# START OF Excerpt provided

There is no question that German aviators regarded the D.VII as far superior to the Albatros, Pfalz and Fokker triplane fighters it replaced. So impressive was its reputation, in fact, that when the war finally ended in November 1918, the D.VII enjoyed the dubious distinction of being the only aircraft type specifically mentioned in the armistice agreement (a fact that the plane’s producer, Anthony Fokker, never ceased to remind his prospective customers of in future years).

The German air service might never have had the D.VII were it not for the persistence of a foreign airplane builder. A Dutchman born in the Netherlands East Indies (now Indonesia), Anthony Fokker was a far cry from the popular image of the stodgy, meticulous, science-minded German engineer. Fokker, an inattentive student who preferred sports and tinkering with mechanical devices to schoolroom studies, had a natural flair for both flying and business, and he became a flamboyant entrepreneur. Although he was always an outsider among the German high command, Fokker’s flying expertise enabled him to achieve a rapport with many of Germany’s frontline combat aviators, and he wasn’t above using those relationships to his advantage in securing military contracts. When it came to engineering, his aircraft designs were created more by a process of empirical trial and error than through scientific or technical knowledge. But Fokker was shrewd enough to recognize the value of other engineers’ good ideas when he saw them, and knew how to capitalize on them.

Jasta 5’s Josef Mai painted his D.VII black and white to throw off the enemy’s aim. Mai, who racked up 30 victories, survived the war. (Courtesy of Jon Guttman)
Jasta 5’s Josef Mai painted his D.VII black and white to throw off the enemy’s aim. Mai, who racked up 30 victories, survived the war. (Courtesy of Jon Guttman)

After Anthony dropped out of high school, his father sent him to Germany to study mechanics. Bitten by the aviation bug in 1908, he dropped out again and constructed his own airplane in 1910. By the time WWI began Fokker had established his own aircraft manufacturing company in Germany, where he produced a series modeled after the highly successful French Morane-Saulnier monoplanes. Fokker’s products, which featured stronger wooden wings and an innovative lightweight steel-tube framework for the fuselage and tail surfaces, were actually considered superior to the Morane-Saulnier originals.

# END OF Excerpt provided
# START OF Information shown

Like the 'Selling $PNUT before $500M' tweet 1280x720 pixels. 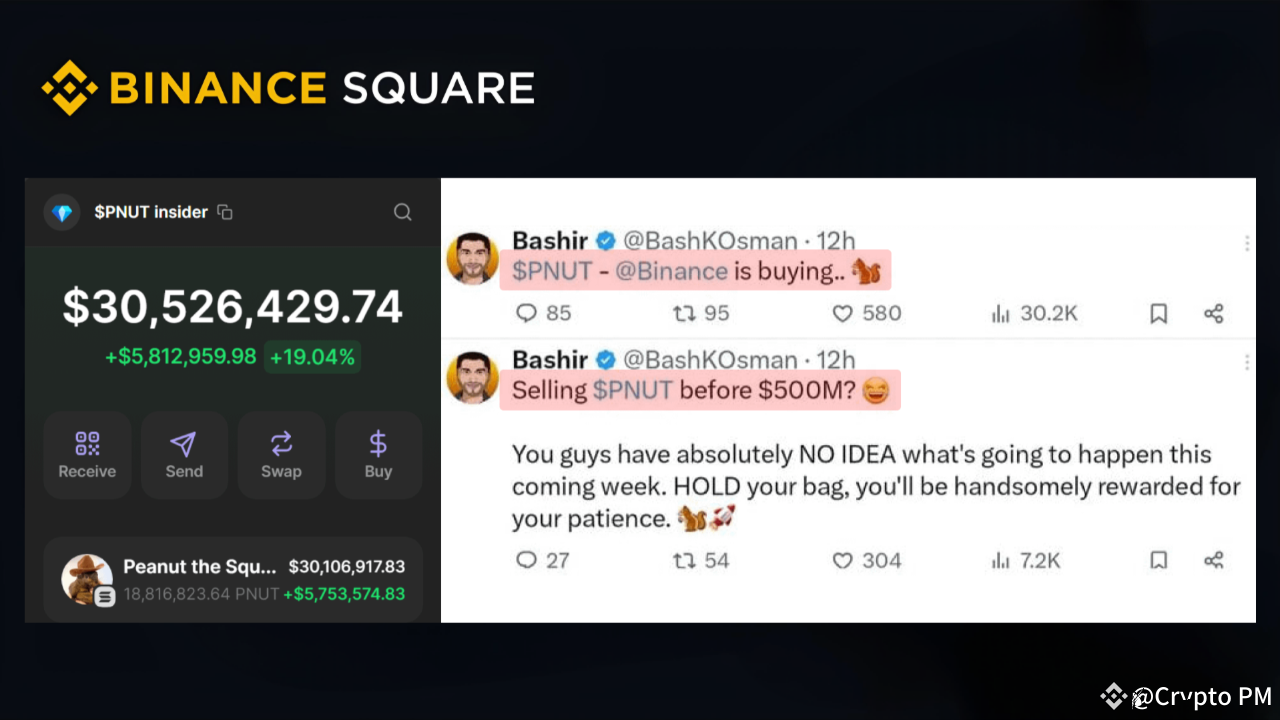click(x=842, y=561)
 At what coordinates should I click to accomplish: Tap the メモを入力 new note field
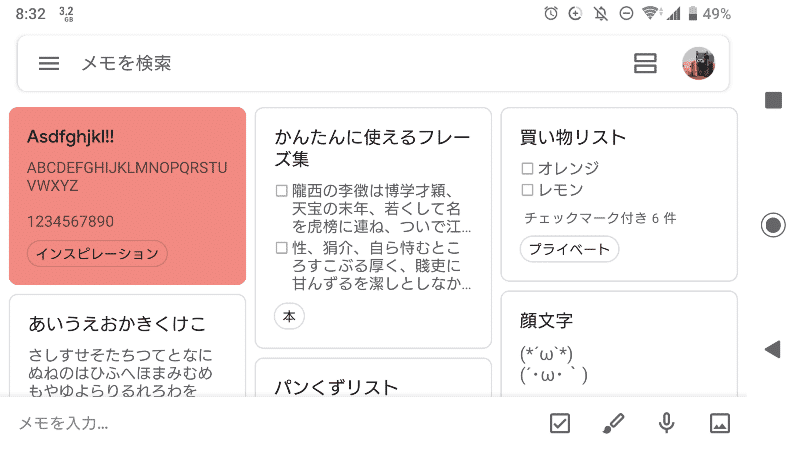276,423
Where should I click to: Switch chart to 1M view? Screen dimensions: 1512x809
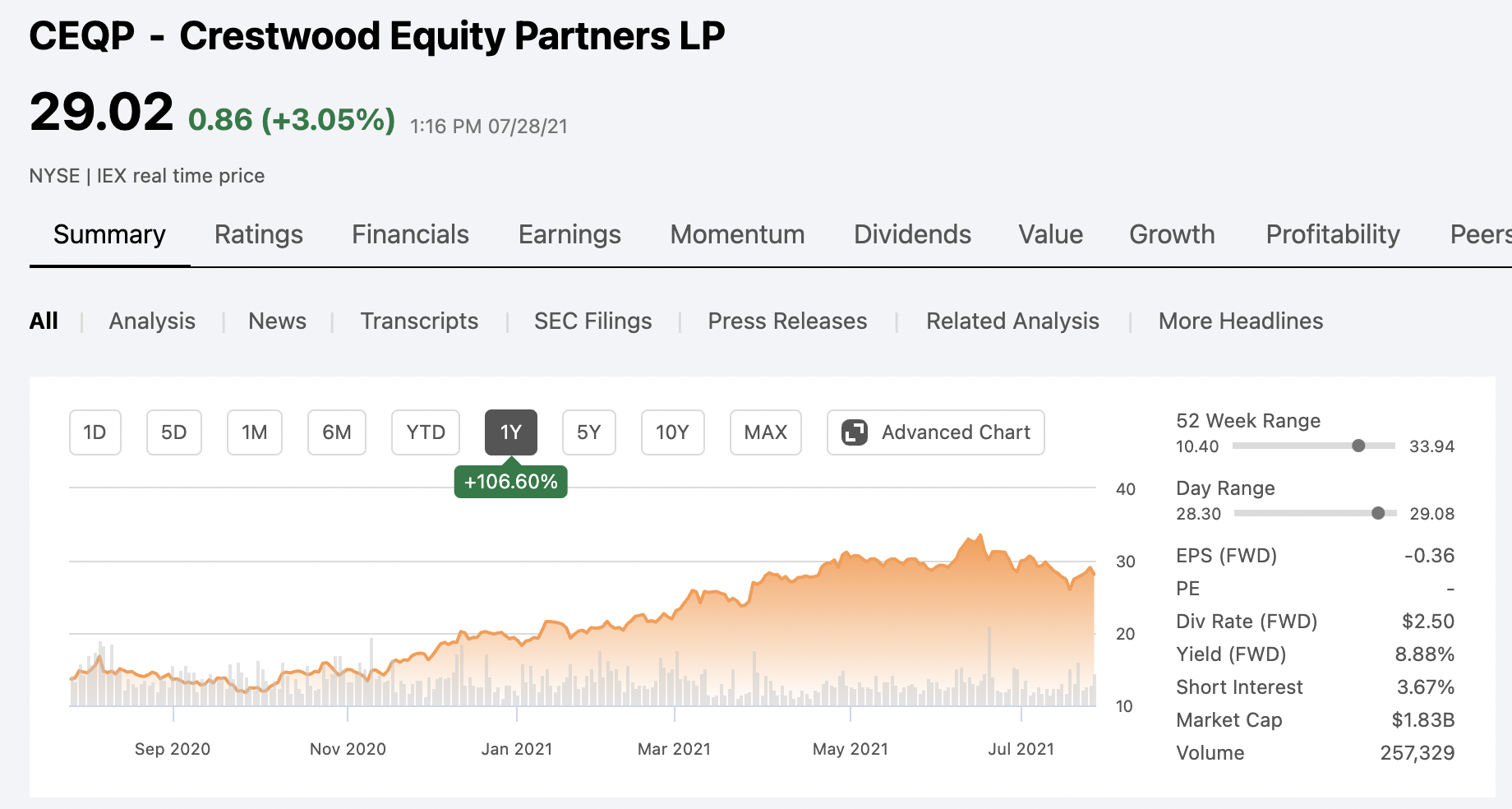click(254, 432)
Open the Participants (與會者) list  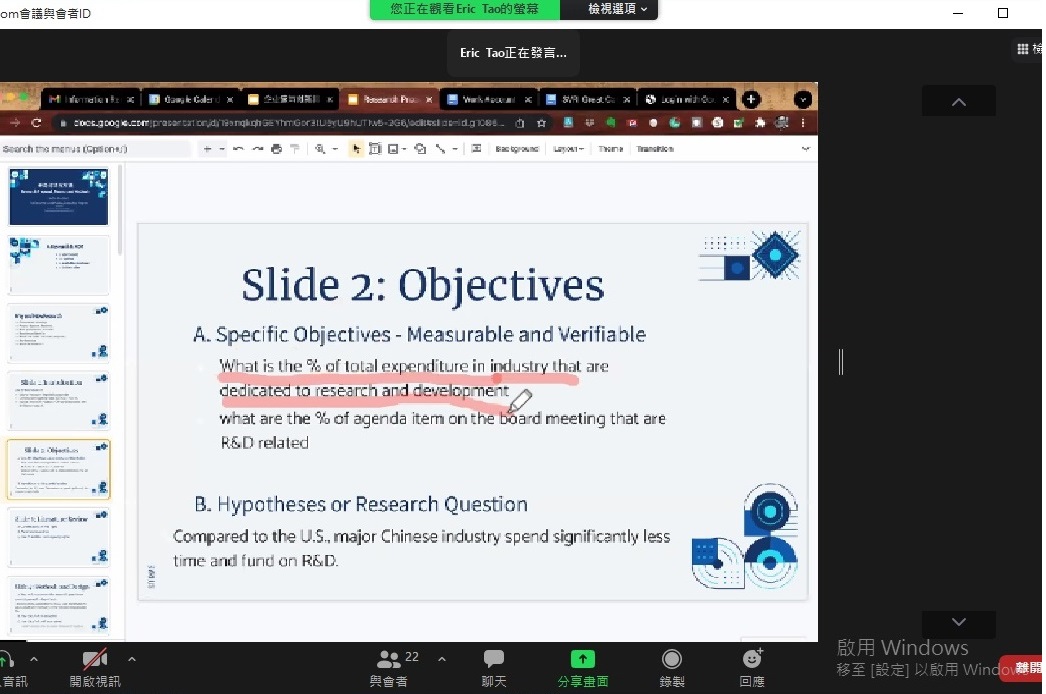[x=389, y=667]
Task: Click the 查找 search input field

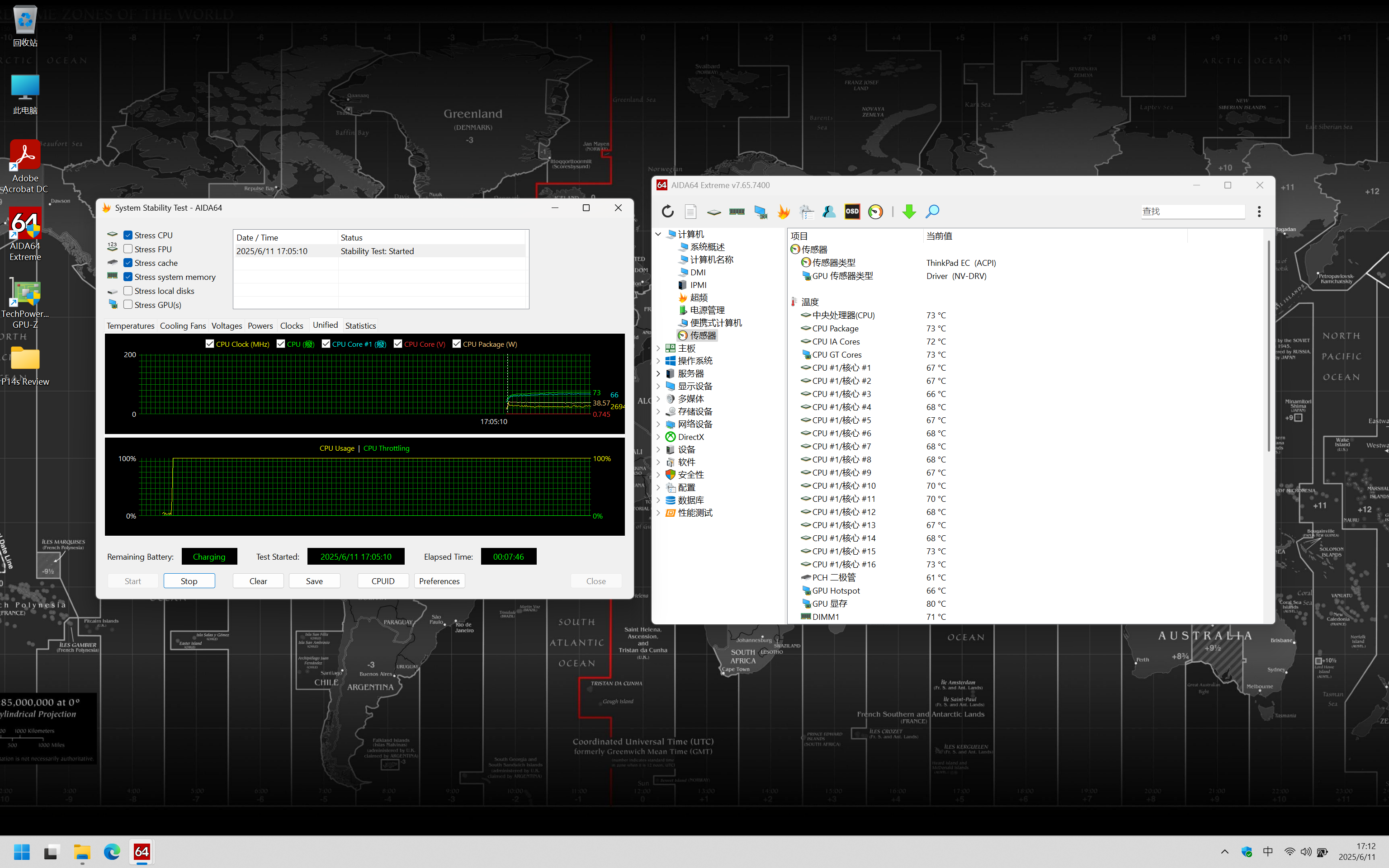Action: coord(1192,211)
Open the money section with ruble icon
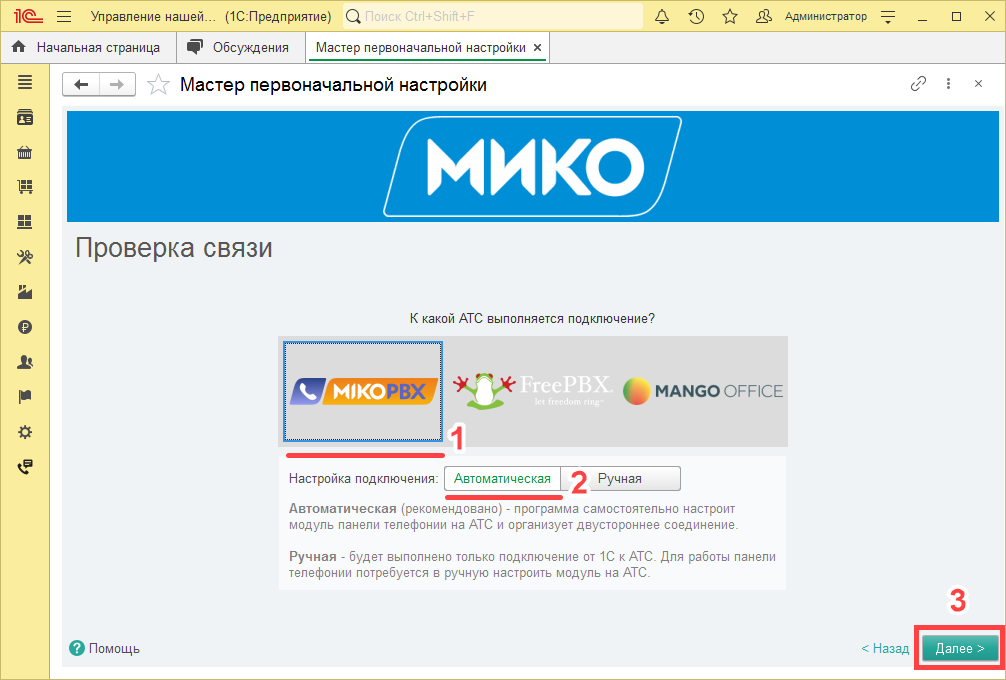 click(25, 327)
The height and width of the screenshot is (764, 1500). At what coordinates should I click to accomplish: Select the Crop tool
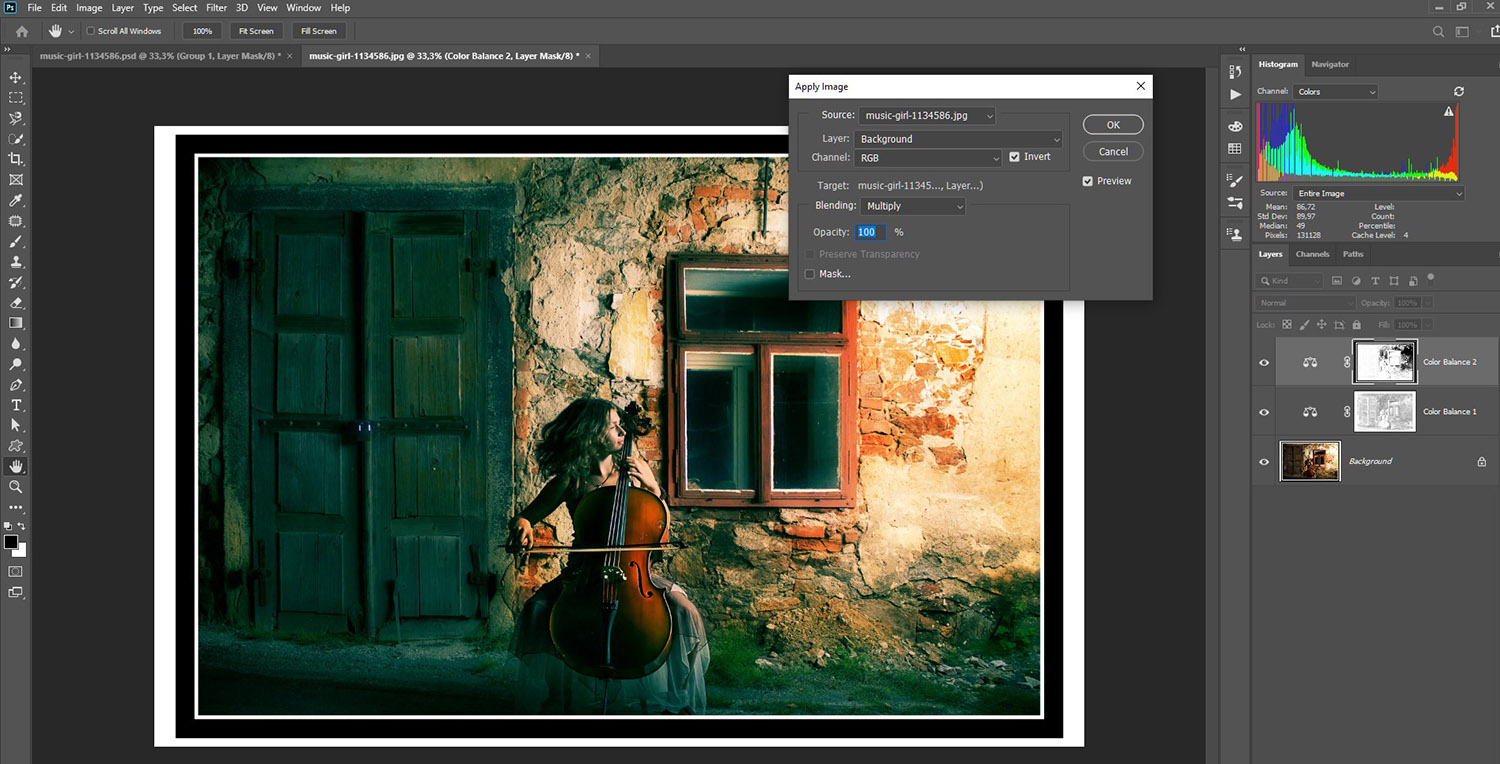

# END OF Information shown

- _What is being asked_
Please continue the excerpt about the Fokker D.VII and Anthony Fokker, shown above, from the point where it stops.

- _Answer to the task_
As a non-German, Fokker lacked access to the best German aero engines of the day. Instead he had to make do with license-built copies of the French Le Rhône rotary power plant, manufactured by the Oberursel factory, which Fokker owned. While lighter than the water-cooled German engines, the rotaries were less powerful and not as reliable. They also had the disadvantage of requiring lubrication with castor oil, which was in short supply in wartime Germany.

Fokker applied for German citizenship in December 1914 (he would later claim that he was coerced into it so that his company could continue to get orders from the German military). But his firm was still denied access to the more advanced aero engines, and his rotary-engine products were regarded as second-rate. That situation changed in the summer of 1915, when Fokker developed the first successful system for synchronizing a machine gun to fire through the whirling blades of an airplane’s propeller. By installing a machine gun fitted with his new interrupter gear into his M-5 monoplane in May 1915, he produced the first truly effective fighter in history, the Fokker E.I. Although his plane’s airframe may have been based on the Morane-Saulnier, with a less-than-ideal rotary engine, the German air service couldn’t ignore the fact that Fokker’s new machine outclassed everything else in the air at that time. Introduced into combat in July 1915, the “Fokker Scourge” dominated the skies over the Western Front for the next year, and Allied airplanes and their hapless crews became known as “Fokker Fodder.”

By the summer of 1916, however, the Fokker Eindeckers were fast becoming obsolete. Fitted with only one machine gun and using the same rotary engines, Fokker’s D.II and D.III biplane fighters were being outclassed by efficient new Mercedes-powered Halberstadt fighters and even deadlier twin-gun Albatros D.I and D.II biplanes. In fact, the Fokker D.III was then seen as so mediocre that the Germans offered to sell some to the neutral Netherlands. Fokker’s Mercedes-powered D.I and D.IV biplane fighters were also outperformed by their contemporaries, and suffered from so many structural and quality-control problems that they were relegated to training duties.

Technology had moved on, and Fokker had been left behind. His aircraft were held in such low regard that the Inspektion der Fliegertruppen, or Idflieg, actually ordered him to undertake license manufacture of another company’s design, the AEG C.IV.

Wilhelm Scheutzel of Jasta 65 leans against his D.VII, which is decorated with figures from the Grimms' Fairy Tale "The Seven Swabians." (Courtesy of Jon Guttman)
Wilhelm Scheutzel of Jasta 65 leans against his D.VII, which is decorated with figures from the Grimms’ Fairy Tale “The Seven Swabians.” (Courtesy of Jon Guttman)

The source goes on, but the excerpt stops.